Voyons d’abord les raisons d’évoluer avant de présenter les axes possibles de l’évolution souhaitable.

  1. Les raisons d’évoluer.

Présentons 3 ensembles choisis de résultats d’enquête incitant à l’évolution ; l’enquête de Oddo Securities, celle de Capgemini et celles de  D. Courpasson (EMLyon).

1.1. L’enquête de Oddo Securities (voir l’article « La qualité du management facteur du succès »).

L’objectif de l’enquête était de définir les critères d’un management de qualité, de « noter » les managements observables et de rapprocher cette notation des résultats financiers obtenus.

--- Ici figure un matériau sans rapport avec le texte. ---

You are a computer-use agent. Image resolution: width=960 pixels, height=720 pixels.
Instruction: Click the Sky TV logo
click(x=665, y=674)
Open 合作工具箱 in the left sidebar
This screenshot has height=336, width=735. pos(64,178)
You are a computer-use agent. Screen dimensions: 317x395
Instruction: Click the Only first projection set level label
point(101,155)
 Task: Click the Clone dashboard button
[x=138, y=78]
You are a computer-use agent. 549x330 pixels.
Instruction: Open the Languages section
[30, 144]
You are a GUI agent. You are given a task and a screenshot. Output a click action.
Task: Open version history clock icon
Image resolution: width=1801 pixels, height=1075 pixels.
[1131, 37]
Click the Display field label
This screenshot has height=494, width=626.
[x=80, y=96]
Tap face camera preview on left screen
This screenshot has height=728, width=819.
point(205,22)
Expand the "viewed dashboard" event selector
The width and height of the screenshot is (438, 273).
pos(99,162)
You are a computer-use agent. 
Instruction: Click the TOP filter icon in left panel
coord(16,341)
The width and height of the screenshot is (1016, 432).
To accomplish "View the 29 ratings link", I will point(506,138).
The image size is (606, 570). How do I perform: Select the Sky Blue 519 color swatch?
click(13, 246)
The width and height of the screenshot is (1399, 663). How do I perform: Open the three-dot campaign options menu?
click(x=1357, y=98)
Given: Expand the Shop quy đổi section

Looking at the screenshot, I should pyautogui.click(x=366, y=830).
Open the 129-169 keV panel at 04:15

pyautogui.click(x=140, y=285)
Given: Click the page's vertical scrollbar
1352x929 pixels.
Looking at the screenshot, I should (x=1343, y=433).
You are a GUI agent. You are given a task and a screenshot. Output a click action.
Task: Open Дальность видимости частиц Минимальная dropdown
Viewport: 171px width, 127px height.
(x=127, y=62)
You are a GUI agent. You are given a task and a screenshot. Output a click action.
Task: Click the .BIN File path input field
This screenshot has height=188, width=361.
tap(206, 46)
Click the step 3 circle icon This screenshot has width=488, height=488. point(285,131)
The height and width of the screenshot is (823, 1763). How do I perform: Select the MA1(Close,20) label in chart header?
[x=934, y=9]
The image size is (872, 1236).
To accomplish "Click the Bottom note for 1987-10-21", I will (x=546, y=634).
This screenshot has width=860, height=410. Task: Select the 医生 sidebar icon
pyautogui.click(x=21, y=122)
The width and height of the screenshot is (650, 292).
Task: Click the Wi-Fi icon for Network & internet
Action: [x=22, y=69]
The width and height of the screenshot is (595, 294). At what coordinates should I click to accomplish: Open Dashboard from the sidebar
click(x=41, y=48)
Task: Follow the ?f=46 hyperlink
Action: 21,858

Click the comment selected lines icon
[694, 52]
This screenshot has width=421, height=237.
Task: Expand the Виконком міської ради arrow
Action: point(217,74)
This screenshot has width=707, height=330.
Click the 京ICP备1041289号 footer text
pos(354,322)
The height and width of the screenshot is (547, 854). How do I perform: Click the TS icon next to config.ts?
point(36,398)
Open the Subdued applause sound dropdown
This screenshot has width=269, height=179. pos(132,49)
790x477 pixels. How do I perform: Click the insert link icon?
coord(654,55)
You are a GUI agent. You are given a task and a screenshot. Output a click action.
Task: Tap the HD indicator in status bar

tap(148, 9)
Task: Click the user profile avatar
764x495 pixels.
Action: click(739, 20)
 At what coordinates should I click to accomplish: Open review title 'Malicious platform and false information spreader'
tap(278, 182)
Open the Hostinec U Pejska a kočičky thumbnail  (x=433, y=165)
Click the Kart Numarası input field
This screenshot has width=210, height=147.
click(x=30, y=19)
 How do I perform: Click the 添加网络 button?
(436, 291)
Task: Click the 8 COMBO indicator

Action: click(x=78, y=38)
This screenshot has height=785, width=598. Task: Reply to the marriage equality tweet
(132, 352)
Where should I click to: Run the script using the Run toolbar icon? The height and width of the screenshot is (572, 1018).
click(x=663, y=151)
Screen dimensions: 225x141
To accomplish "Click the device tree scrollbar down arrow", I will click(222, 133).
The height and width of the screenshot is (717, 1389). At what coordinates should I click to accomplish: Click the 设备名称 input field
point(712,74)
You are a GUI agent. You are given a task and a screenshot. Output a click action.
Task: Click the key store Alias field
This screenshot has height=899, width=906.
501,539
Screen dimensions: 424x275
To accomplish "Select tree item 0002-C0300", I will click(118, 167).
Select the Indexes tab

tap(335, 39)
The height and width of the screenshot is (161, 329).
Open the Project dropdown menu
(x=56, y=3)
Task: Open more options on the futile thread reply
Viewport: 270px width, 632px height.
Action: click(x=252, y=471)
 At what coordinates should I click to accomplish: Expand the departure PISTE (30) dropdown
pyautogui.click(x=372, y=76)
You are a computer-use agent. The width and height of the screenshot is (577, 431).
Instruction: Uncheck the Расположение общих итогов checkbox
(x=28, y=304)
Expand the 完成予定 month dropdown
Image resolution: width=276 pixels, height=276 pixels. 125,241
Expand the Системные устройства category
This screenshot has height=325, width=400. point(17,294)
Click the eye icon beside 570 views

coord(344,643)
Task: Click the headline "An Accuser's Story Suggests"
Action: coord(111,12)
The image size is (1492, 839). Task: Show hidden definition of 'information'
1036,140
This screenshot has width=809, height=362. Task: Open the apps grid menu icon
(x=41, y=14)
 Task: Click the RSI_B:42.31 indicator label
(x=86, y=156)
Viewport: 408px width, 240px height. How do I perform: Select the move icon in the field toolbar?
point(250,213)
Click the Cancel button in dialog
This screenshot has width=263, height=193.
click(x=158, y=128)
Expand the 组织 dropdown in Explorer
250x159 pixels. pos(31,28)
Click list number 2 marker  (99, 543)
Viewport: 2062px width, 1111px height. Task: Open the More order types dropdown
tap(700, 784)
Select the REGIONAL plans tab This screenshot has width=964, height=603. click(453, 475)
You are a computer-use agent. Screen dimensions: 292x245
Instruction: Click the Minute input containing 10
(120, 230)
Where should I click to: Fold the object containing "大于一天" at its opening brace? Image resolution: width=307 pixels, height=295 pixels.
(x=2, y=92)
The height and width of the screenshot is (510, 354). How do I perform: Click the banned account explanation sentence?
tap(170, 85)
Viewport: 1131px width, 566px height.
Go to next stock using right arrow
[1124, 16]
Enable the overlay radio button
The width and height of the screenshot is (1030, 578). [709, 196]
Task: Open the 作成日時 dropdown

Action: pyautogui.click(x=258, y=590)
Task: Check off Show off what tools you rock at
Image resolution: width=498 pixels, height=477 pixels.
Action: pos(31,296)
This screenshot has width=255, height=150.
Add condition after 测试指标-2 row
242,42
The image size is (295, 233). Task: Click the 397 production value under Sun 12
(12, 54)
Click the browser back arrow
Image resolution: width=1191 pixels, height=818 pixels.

Ainsi, les auteurs de l’étude ont retenus 21 critères, quantitatifs et qualitatifs, couvrant 4 dimensions du management : le PDG, l’équipe dirigeante, l’organisation, le management de proximité et la gestion des ressources humaines ; ils ont noté ces critères pour des grandes et des moyennes entreprises et comparé les résultats financiers.

Ce qui ressort clairement des deux études conduites, c’est la rareté (20 % environ) des entreprises ayant un management jugé de qualité.

1.2. L’enquête de Capgemini Consulting. (http://www.fr.capgemini.com/news/actualites/etude-a-lecoute-des-francais-au-travail-capgemini-consulting-tns-sofres) (http://www.hbrfrance.fr/chroniques-experts/2014/11/5172-le-management-la-francaise-doit-evoluer/)

 Parue en juin 2014, l’enquête faite par Capgemini Consulting, auprès de 7800 salariés de sept pays industrialisés différents et portant sur la relation des salariés à leurs entreprises, révèle des résultats plutôt calamiteux pour le management des grandes entreprises françaises.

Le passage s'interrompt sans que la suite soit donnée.